As solar power proliferates in the Sunshine State, consumers can be reasonably confident that solar companies will operate ethically in marketing and performing their services, but observing some commonsense precautions and knowing what you are signing up for go a long way toward ensuring that going solar is a pleasant experience.
Tim Hughes is an attorney in the Solar Industry Practice Group at Shumaker, Loop & Kendrick, LLP, where he monitors solar market trends and regulatory developments in the Sunshine State. To learn more, please visit http://www.slk-law.com/Industries/Solar.
 The Public Service Commission’s latest report shows a grand total of 11,600 solar arrays that were interconnected in 2015, and representatives of Florida’s investor-owned utilities testified that since 2015, they’ve seen an increase in customers’ solar interconnections. Fla. Pub. Serv. Commn., Interconnection and Net Metering of Customer-Owned Renewable Generation 2 (July 21, 2016) [hereinafter Solar Report]; Fla. Channel, Web Video, 9/14/16 Ten Year Site Plan Workshop at 34:27, 55:31 (Sept. 14, 2016). When Commissioner Julie Brown asked Duke Energy Florida’s Director of Integrated Resource Planning, Ben Borsch, what percentage of Duke’s customers used solar, he replied that the number was “quite small. It’s . . . significantly less than one percent at this point. On the other hand, it’s also growing very rapidly. I think we’ve seen more than a doubling in the last year. So we’re still sort of in the infancy, but we are anticipating and already experiencing a very rapid growth rate.” Id. at 34:27. Florida Power & Light’s Senior Manager of Resource Assessment & Planning, Dr. Steve Sim, responded to the same question, citing the 2015 number as “roughly 4,250,” and FPL is seeing a “steady increase.” Id. at 55:31. The 2015 number was indeed 4,250 out of 4.7 million customers in FPL’s service territory; this means that customer-sited solar accounted for only nine hundredths of one percent of all of FPL’s customers. Solar Report at 1; FPL, Ten Year Power Plant Site Plan 2016-2015 sched. 2.3 at 40 (Apr. 1, 2016) (reporting 4,775,382 total FPL customers in 2015).
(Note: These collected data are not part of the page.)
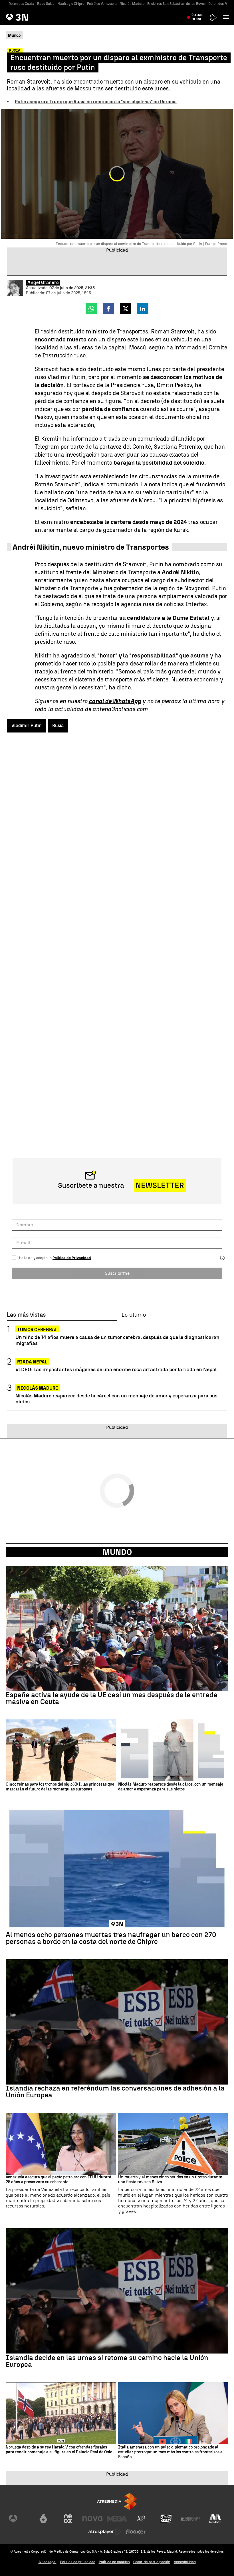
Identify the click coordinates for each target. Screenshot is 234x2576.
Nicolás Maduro (132, 4)
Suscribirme (117, 1273)
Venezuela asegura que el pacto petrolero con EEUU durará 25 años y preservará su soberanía (58, 2179)
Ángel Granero (43, 282)
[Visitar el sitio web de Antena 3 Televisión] (19, 2518)
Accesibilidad (185, 2562)
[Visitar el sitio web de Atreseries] (142, 2518)
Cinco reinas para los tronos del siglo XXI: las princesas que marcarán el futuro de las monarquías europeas (60, 1787)
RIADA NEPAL (32, 1362)
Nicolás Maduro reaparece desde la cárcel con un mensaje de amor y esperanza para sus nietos (116, 1399)
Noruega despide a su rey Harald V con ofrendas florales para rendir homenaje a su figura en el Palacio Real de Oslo (59, 2449)
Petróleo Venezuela (102, 4)
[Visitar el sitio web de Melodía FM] (215, 2518)
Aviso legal (48, 2562)
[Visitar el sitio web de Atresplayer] (104, 2532)
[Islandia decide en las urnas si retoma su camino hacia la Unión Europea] (117, 2291)
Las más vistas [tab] (26, 1315)
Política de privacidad (77, 2562)
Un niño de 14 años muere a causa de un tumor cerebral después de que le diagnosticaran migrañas (117, 1340)
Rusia (58, 725)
 Lee Peeler, Council of Better Bus. Bureaus, Panel Discussion, Customer Acquisition: Learn How to Play by the Rules, (Las Vegas, Nev. Sept. 13, 2016). Out of 870,000 consumer complaints nationwide, roughly 1,000 related to solar. Id. No information was provided on the number of those complaints that were resolved to the customers’ satisfaction. The Solar Energy Industries Association “endorses the [Better Business Bureau] Business Partner Code of Conduct and incorporates its terms as part of the [Solar Business] Code.” Solar Energy Indus. Assoc., SEIA Solar Business Code § 1.4 (accessed Oct. 2, 2016).
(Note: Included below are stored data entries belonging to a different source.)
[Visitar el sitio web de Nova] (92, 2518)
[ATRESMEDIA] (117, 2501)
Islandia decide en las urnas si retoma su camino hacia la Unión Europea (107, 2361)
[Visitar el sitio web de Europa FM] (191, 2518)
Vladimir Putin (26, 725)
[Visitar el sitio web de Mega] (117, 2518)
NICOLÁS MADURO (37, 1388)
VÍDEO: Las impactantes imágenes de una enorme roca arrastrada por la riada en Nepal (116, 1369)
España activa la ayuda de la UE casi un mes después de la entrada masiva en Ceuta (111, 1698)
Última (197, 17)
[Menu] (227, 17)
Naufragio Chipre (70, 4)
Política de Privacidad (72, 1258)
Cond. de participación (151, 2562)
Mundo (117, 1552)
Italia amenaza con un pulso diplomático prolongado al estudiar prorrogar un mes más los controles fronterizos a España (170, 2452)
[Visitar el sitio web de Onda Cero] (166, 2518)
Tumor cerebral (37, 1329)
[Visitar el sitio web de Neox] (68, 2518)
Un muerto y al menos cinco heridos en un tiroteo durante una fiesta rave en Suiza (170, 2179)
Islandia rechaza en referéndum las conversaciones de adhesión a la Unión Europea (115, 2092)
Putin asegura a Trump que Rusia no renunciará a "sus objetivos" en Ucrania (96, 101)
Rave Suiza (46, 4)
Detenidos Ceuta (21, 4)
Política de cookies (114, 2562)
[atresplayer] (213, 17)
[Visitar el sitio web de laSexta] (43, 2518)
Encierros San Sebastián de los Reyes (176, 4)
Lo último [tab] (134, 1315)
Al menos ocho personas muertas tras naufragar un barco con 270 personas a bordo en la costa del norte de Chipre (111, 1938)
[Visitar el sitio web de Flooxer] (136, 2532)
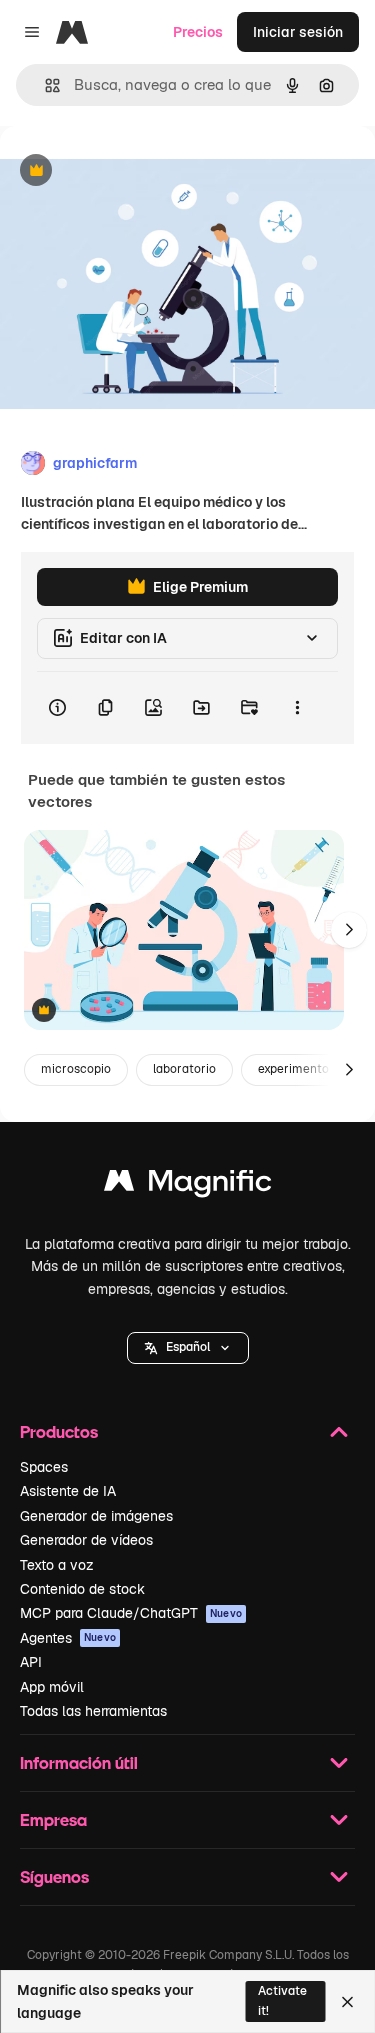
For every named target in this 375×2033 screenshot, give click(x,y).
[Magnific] (188, 1185)
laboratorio (184, 1069)
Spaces (44, 1467)
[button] (188, 1348)
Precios (198, 32)
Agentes (68, 1638)
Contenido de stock (82, 1589)
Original (128, 171)
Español (188, 1347)
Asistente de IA (68, 1491)
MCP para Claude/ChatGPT (131, 1613)
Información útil (79, 1762)
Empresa (53, 1819)
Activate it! (282, 2000)
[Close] (347, 2002)
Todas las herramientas (93, 1711)
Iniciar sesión (298, 32)
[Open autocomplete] (44, 85)
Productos (59, 1431)
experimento (293, 1069)
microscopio (76, 1069)
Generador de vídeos (86, 1540)
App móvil (52, 1687)
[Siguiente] (349, 930)
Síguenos (54, 1876)
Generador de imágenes (96, 1516)
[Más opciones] (297, 708)
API (31, 1662)
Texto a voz (57, 1565)
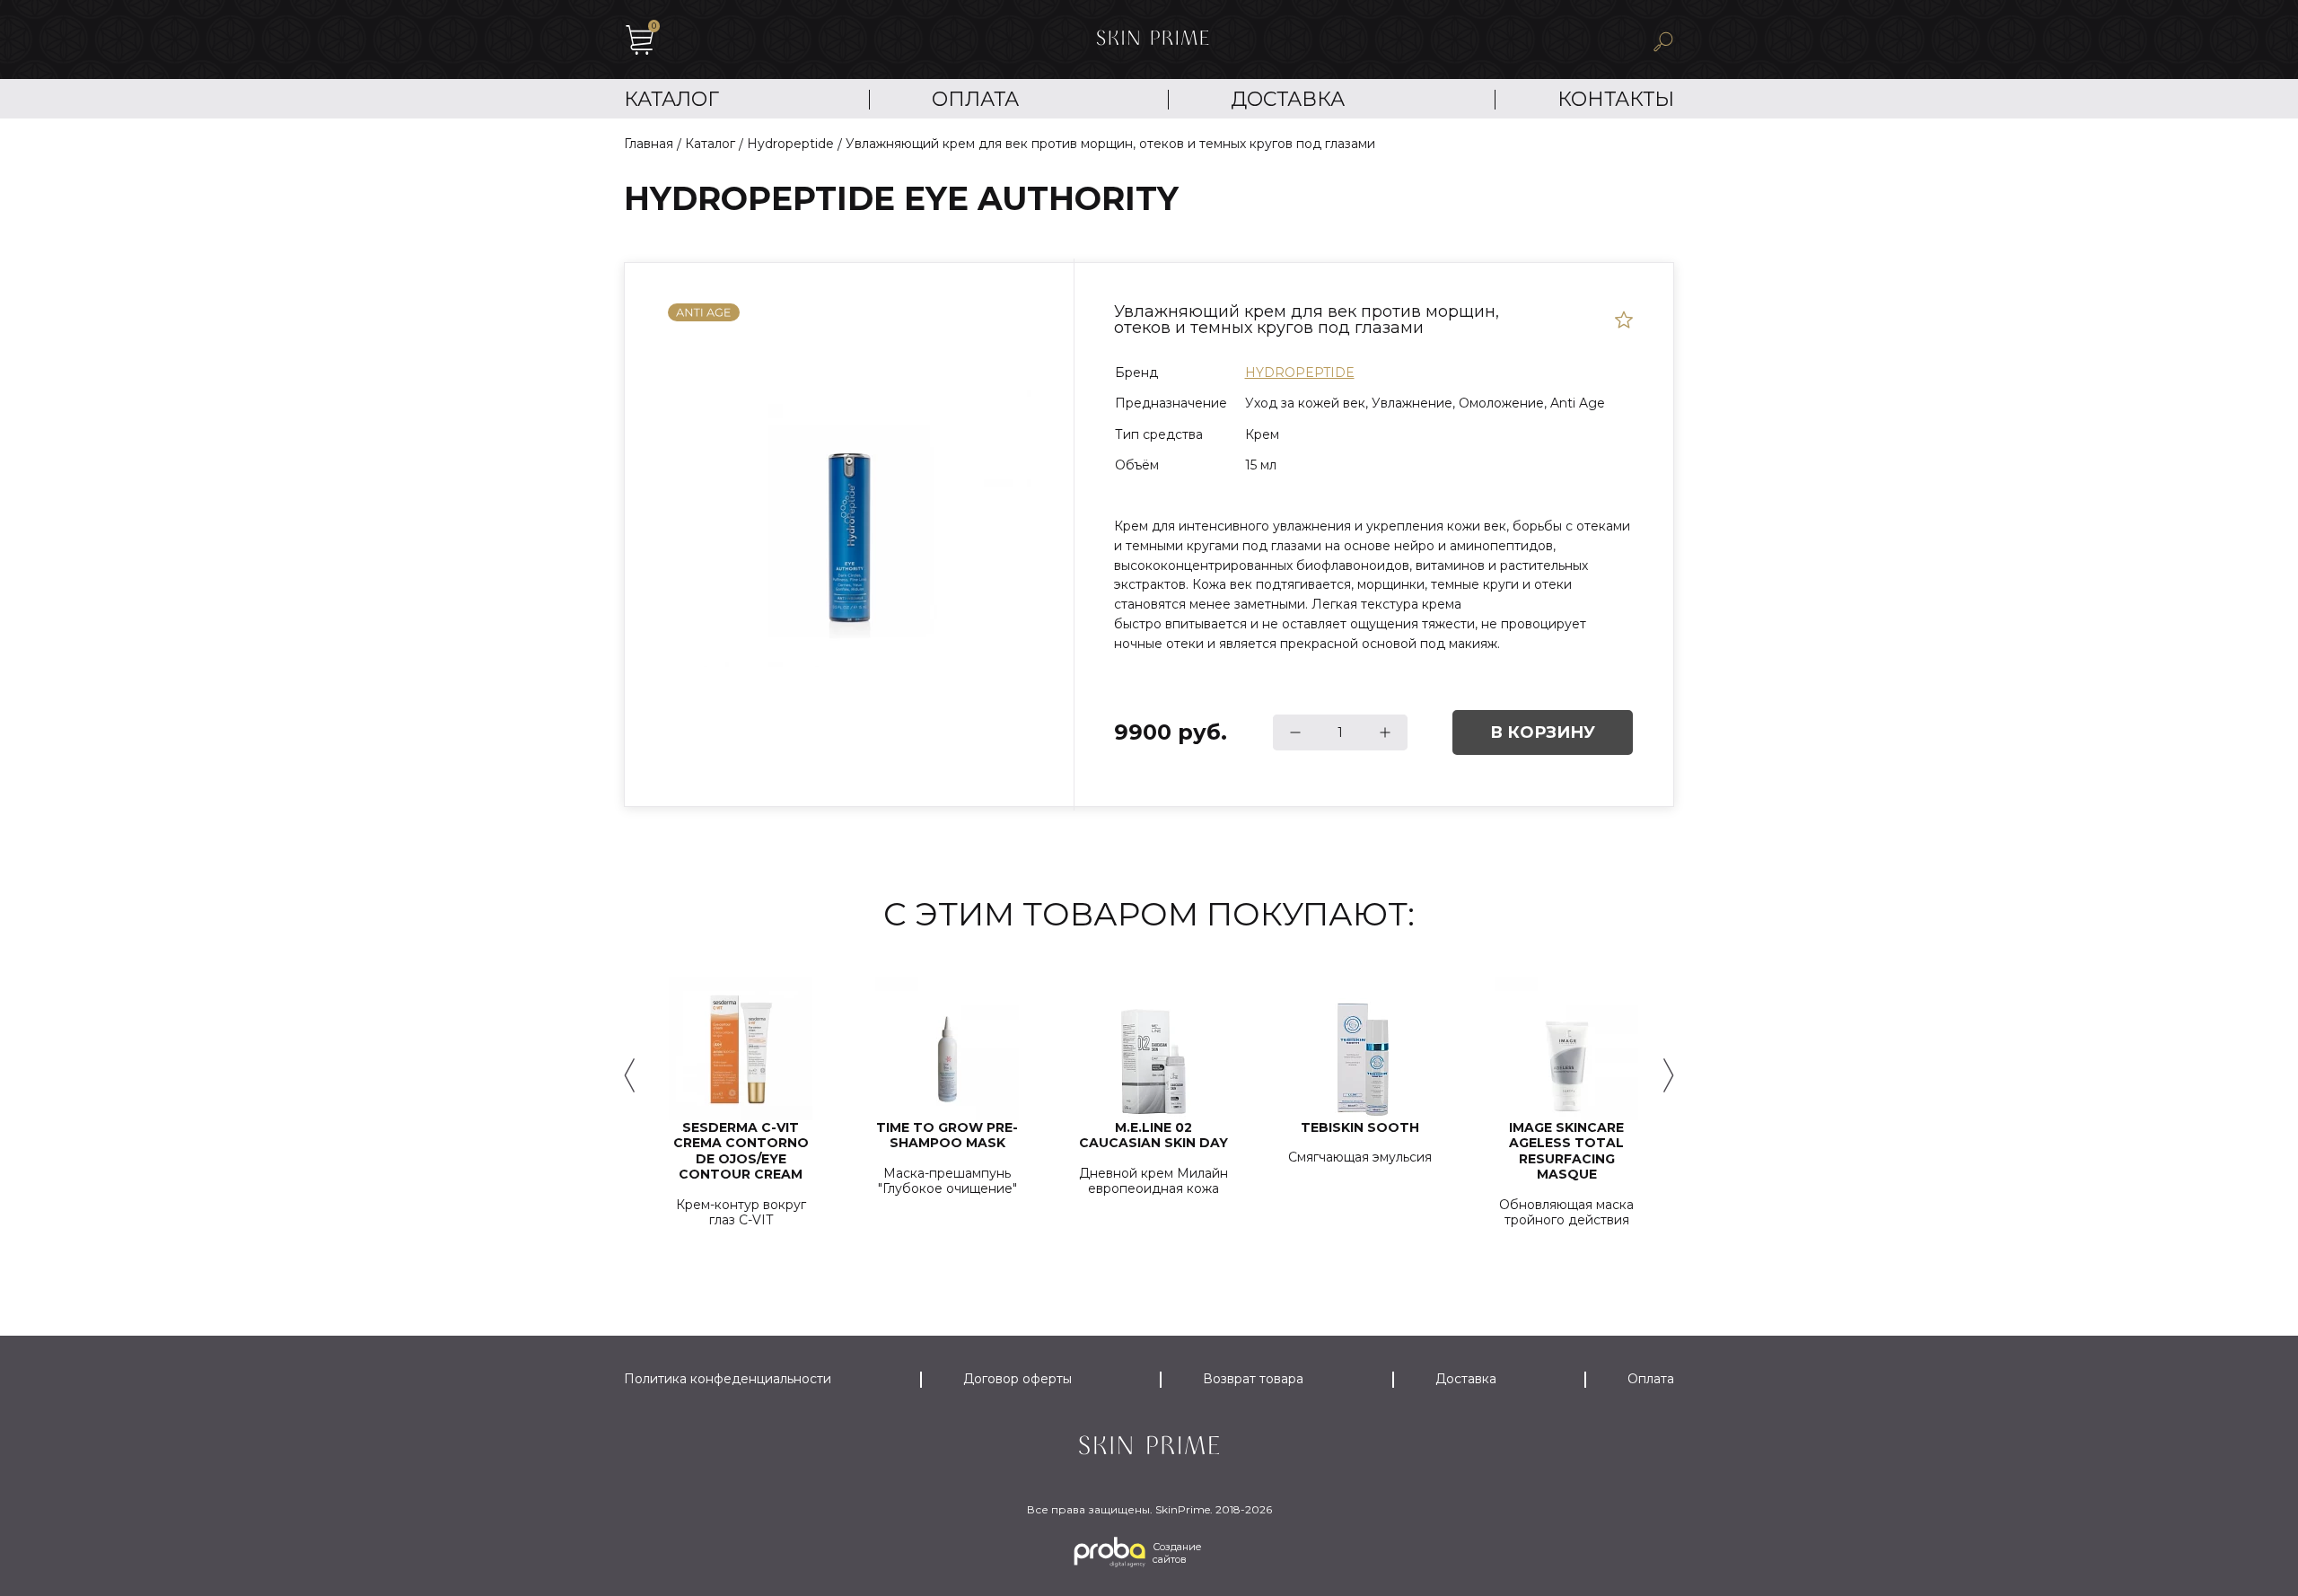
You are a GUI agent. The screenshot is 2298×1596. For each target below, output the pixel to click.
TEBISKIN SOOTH (1360, 1128)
 See e.g. Allison Gatlin, Investor’s Business Daily News, SolarCity, Vivint Solar Loans Will Zap Leases By 2017: Credit Suisse (June 6, 2016) (reporting that zero-down, low interest, medium-term loans had outstripped PPAs in 2016 and were on track to become the predominant solar financing instrument).
 U.S. Dept. Energy, Third Party Solar PV Power Purchase Agreement (PPA) (March 2015) (showing five states that affirmatively ban PPAs). In April 2015, Georgia passed a law to allow PPAs. E.g. Leon Kaye, Georgia Legislature Passes Landmark Solar Bill (Apr. 1, 2015).
 See e.g. P.W. Ventures, Inc. v. McNichols, 533 So.2d 281, 284 (Fla. 1988) (acknowledging that self-generation falls outside the Public Service Commission’s jurisdiction).
 Companies whose operations at one time depended solely on the PPA model have recently set up shop in Florida despite the unavailability of the PPA model in the state.